On reflection, I think I got the better deal, even if I still occasionally have nightmares about plummeting headlong onto the Whin Sill rocks in an orange cagoul, as a shower of Trio biscuits and Hula Hoops cascade into the foaming waters around me.
Anyway, Chris revealed – tantalisingly – that he was still in possession of a genuine Levendale Primary School artefact. In 1981, Chris – along with our classmate Tim Scott and my future partner-in-crime Doug Simpson – joined ‘The Famous Five Club’. Yep, THAT Famous Five, the Enid Blyton bunch, whose names I can never remember. Off the top of my head… Dick, Anne, Beaky, Mick and Titch. I think that’s right. I’m guessing this was a fan club run by Puffin Books (or whoever), prompted by the 1978 TV version that I vaguely remember playing warm-up to vintage Leslie Judd-era Blue Peter.
Chris was sure he still had his Famous Five Club membership card somewhere, and – fantastically – he was right…
And yes, that’s Doug’s signature. It feels incredibly strange seeing his handwriting again, and brings back a little giddy rush of nostalgia… swimmy-headed memories of reading each others’ rambling stories and random scribblings on cold January mornings in Mrs Keasey’s form room nearly THIRTY SODDING YEARS AGO. Yikes. Chris was wondering why Tim Scott didn’t sign the card as well, but if you look closely at the scan – and I’ve only just noticed this – I think Tim HAS started to sign it, on the line below Doug. There’s definitely a ‘T’ and and ‘I’ there, but it looks like they’ve been written in pencil and then rubbed out! No doubt with a filthy grey rubber containing at least one snapped-off pencil nib embedded into its battle-scarred torso. Maybe Tim had second thoughts, or maybe there’s a darker story to tell here (probably involving a smugglers’ cove, a gypsy girl and one of Uncle Quentin’s strange experiments…)
I think the only club I ever joined as a kid was – predictably – the Star Wars Fan Club, which I hastily signed up to sometime during my Skywalker-obsessed Summer of 1978. I don’t think I got much for my £3.95 annual membership fee (hey, it was a lot of money in those days) but I remember…
1. A Star Wars knee patch for my trousers (which never got used… I kept it pristine in a shoebox under the bed for years. It’s probably still in the loft somewhere, immaculate and untouched)
2. An ‘iron-on’ transfer for a T-shirt. These were all the rage in the late 1970s, the theory being that you took a plain white T-shirt from your wardrobe and relentlessly pestered your poor, overworked mother to iron the lurid, sticky-backed Star Wars transfer onto the front, thus transforming your drab garment into – HEY PRESTO!!!! – a brilliant, colourful Star Wars T-shirt that would look fabulous for about twenty minutes before Darth Vader’s helmet started to peel off at the edges, then dissolve into a pile of sticky, lurid mush at the bottom of your Mum’s twin-tub washing machine the following Sunday.
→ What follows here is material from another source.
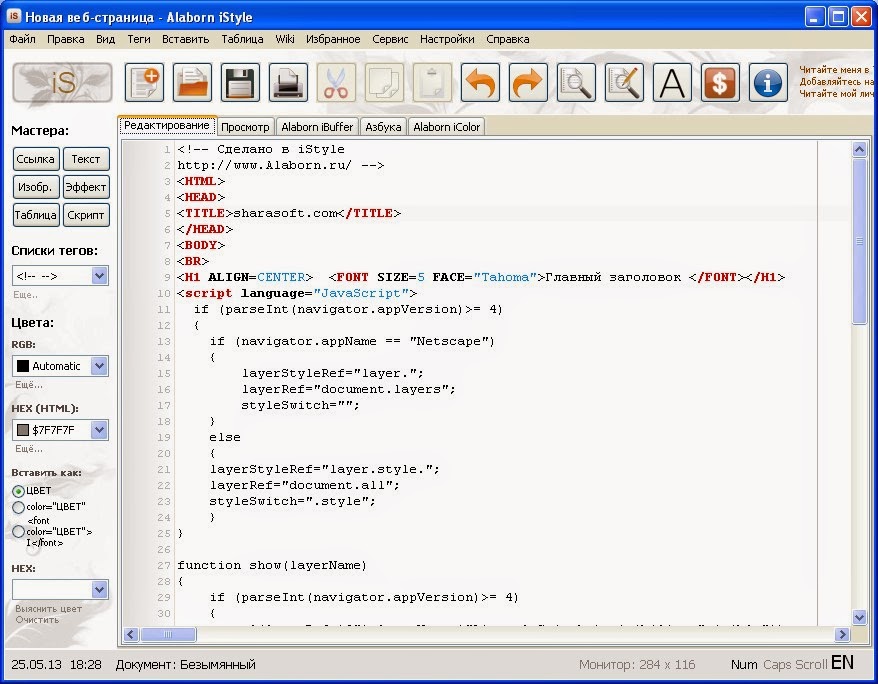Image resolution: width=878 pixels, height=684 pixels.
Task: Click the blue info icon
Action: (768, 83)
3. A newsletter containing all the LATEST, EXCLUSIVE GOSSIP ABOUT THE STAR WARS UNIVERSE!!! I’ve had to frantically squeeze my brains over the bathroom sink to recall this, but it was called ‘Bantha Tracks’ and had a nice, homespun fanzine quality to it. I’ve probably still got these somewhere as well… I really must get round to sorting through the 2,546 cardboxes boxes of assorted guff in the loft, but I’ll need to take a month off work. Probably worth doing before it all comes through the landing ceiling, though.
I DID find an exciting artefact from my schooldays yesterday, however, but I’ll create an air of entirely unconvincing suspense by waiting until later in the week before posting it on here. Consider that a cliffhanger… (albeit a rubbish one, in which the camera just zooms into my cackling face before the credits roll)
(Utterly pointless bit of true but useless trivia about this advert… it’s Derek Griffiths playing the bongos. There, you can all sleep safely in your beds tonight…)
Great to see the blog back!!
I remember the Famous Five – the theme tune sounds a bit like one of the Beatles album tracks that Ringo used to sing.
And you’ve just reminded me that I was in the official Star Wars fan club too! I’d completely forgotten – Bantha Tracks it was, and a patch that never got used!